The agent must be able to function without human intervention, supervision, or direction.

b) self-sufficiency

The agent must be able to keep itself functioning over a longer period of time, i.e. to conserve or fill up its energy resources, to repair itself etc.

c) embodiment

The agent must have a physical body through which it can interact with the physical world. This body is especially important:

"Although simulation studies can be extremely helpful in designing agents, building them physically leads to surprising new insights...Physical realization often facilitates solutions which might seem hard if considered only in an information processing context."

(Pfeifer, 1996, S. 6)

d) situatedness

The agent must be able to control all its interactions with its environment itself and to let its own experiences influence this interaction.

A taxonomy for autonomous agents as proposed by Franklin and Graesser (1996) makes clear that autonomous agents of all kinds are not fundamentally different from humans:

Fig. 1: Taxonomy of autonomous agents (Franklin and Graessner, 1996, p. 7)

The demand for a physical impementation has led to a closer co-operation between robotics and AI. Individual aspects of the principles have already been realized through this co-operation, but there exists no implementation of a complete system which would be sufficient for all the described requirements (at least not one that I know of).

Despite the increased interest in autonomous agents, the attempts to create intelligent machines so far must be regarded as failures, even if, for example, Simon (1996) is of a different opinion. Franklin (1995)  outlines the three substantial AI debates of the last 40 years, which arose in each case from the failure of the preceding approaches.

It stands without doubt that these failures advanced the development of intelligent machines, but, as Picard (1997) points out, there ist still a substantial part missing. And this part are the emotions.

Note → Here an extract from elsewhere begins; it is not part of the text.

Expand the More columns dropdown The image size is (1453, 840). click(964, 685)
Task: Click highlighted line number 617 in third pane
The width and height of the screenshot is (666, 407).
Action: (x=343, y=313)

It is interesting that the increasing interest in emotions in the AI research has a parallel in the increasing interest of cognitive psychology in emotions. In the last decades, emotion psychology never had the center stage but was relegated to the sidelines. This is changing considerably, certainly aided by recent discoveries from the neurosciences (see e.g. LeDoux, 1996) which attribute to the emotional subsystem a far higher importance for the functioning of the human mind than assumed so far.

A further parallel can be observed in the increasing interest in the topic "consciuousness". This discussion was also carried primarily from the circles of artificial intelligence, the neurosciences and philosophy into psychology. A cursory glance at some of the substantial publications shows, however, that the old dichotomy between cognition and emotion continues here: Almost none of the available works on consciousness discusses emotions.

This is the more astonishing because the fact is undisputed that at least some emotions cannot exist without consciousness. Specifically all those emotions which presuppose a conception of "self", for example shame. One does not need to know the discussion around "primary" and "secondary" emotions to state that there are emotions which arise independently of consciousness; but likewise emotions, which presuppose consciousness.